Şimdi, Türkiye'de iltica başvurusu statüsünü alanlara çalışma izni meselesi de gündeme geldi. Genellikle iltica başvurusunda bulunanlar çalışma iznine başvurmuyor çünkü bunlar genellikle üçüncü ülkelere, Kanada gibi, İsveç gibi, Norveç gibi ülkelere gitmek istiyorlar. Ama, yeni kanunda şartlı mülteci ve başvuru sahipleri için bu statülerini kazandıklarından altı ay itibarıyla veya "ikincil koruma statüsü" dediğimiz statüye tabi olanlar yine altı ay içerisinde bu yeni kanunla beraber çalışma izni alma hakkına sahip olabilecekler.

Tabii, yeni kurulacak olan Göç İdaresi Başkanlığı İnsan Ticareti Mağdurlarını Koruma Dairesi Başkanlığını da içereceği için, insan ticaretinin önlenmesi ve mağdurların korunmasına ilişkin hazırlıkları da sürdürmüş olacaktır.

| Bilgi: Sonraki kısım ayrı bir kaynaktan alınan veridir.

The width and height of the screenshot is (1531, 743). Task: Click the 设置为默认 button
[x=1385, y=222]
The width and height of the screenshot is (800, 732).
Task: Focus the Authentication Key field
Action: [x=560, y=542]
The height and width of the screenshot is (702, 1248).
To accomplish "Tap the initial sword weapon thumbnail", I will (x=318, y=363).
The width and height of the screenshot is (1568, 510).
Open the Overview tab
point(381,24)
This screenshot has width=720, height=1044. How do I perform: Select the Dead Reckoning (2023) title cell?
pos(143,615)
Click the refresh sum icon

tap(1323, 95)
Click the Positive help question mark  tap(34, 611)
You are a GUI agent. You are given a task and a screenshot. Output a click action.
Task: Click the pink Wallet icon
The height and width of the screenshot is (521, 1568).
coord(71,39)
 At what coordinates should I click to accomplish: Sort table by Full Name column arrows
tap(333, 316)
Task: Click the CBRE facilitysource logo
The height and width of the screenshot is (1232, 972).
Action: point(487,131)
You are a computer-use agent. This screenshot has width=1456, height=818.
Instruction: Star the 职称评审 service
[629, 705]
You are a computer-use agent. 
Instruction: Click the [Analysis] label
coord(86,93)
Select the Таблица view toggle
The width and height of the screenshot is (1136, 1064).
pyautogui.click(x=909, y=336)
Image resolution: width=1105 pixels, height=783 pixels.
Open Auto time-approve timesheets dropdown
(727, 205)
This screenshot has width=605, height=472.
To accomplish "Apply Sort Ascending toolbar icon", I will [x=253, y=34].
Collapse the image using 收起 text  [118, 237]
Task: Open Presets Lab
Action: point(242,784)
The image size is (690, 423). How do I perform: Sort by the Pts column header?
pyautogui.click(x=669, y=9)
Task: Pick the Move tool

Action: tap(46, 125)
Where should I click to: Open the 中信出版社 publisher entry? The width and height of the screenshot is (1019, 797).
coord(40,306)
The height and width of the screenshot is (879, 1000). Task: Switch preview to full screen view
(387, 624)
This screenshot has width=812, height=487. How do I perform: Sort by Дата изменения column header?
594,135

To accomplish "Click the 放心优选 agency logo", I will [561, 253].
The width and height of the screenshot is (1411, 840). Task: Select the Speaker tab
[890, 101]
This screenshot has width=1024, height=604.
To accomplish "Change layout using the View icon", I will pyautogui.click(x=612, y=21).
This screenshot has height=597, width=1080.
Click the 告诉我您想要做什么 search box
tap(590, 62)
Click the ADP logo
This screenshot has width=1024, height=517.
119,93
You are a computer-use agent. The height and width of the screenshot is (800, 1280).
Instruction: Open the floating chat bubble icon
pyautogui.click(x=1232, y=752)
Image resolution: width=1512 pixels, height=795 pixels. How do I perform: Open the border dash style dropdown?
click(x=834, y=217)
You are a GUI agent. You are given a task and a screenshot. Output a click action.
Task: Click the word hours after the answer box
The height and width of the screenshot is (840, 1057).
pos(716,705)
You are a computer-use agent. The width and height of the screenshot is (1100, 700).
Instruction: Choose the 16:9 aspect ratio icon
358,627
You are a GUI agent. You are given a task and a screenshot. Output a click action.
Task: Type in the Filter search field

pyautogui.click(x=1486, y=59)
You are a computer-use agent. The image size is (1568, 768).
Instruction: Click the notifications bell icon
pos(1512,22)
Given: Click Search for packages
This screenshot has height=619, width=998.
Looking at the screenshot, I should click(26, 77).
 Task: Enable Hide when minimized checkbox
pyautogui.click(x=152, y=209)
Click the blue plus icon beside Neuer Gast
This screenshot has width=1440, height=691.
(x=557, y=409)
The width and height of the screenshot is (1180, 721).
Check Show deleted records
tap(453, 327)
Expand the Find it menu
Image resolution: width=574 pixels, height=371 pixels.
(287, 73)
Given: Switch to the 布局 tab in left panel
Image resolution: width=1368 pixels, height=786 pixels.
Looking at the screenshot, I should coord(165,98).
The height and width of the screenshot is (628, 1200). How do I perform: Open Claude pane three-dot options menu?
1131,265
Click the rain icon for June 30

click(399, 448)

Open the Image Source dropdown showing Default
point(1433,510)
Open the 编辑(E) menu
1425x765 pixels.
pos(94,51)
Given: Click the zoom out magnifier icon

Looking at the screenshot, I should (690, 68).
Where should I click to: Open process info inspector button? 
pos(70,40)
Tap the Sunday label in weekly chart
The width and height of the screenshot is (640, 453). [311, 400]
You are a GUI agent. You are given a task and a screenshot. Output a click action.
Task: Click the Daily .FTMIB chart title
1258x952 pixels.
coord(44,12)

Şimdi, Kamu Düzeni ve Güvenliği Müsteşarlığında yabancı uzman çalıştırılmadığını dün Sayın Genç'e ben şifahen ifade etmiştim. Bizim kurucu müsteşar olduğumuz dönemde çalıştırılmıyordu, şimdi aldığımız bilgiye göre yine yabancı uzman çalıştırılması söz konusu değildir. Tabii ki aranan kişilerin eğer INTERPOL kayıtları veya uluslararası seyahat engelleri varsa zaten ülkeye alınması mümkün değildir, onu da burada ifade etmiş olayım.

Bir diğer konu -dün de ifade etmiştim- maçlardaki özel güvenlik meselesi. Şu anda ek görev olarak bu maçlarda görev yapan polis memurlarımıza bir küçük ödeme yapılabiliyor 50 ila 60 lira arasında ama bizim tabii, asıl beklentimiz, oluşturulan havuzdan, bu ödemeden bütün emniyet görevlilerinin yararlandırılmalarının uygun olacağı tarzındadır. Bu konudaki çalışmalarımız da devam ediyor.

Bu bölüm üzerinde görüşlerini dile getiren arkadaşlarıma teşekkür ediyor, yüce heyetinizi saygıyla selamlıyorum. (AK PARTİ sıralarından alkışlar)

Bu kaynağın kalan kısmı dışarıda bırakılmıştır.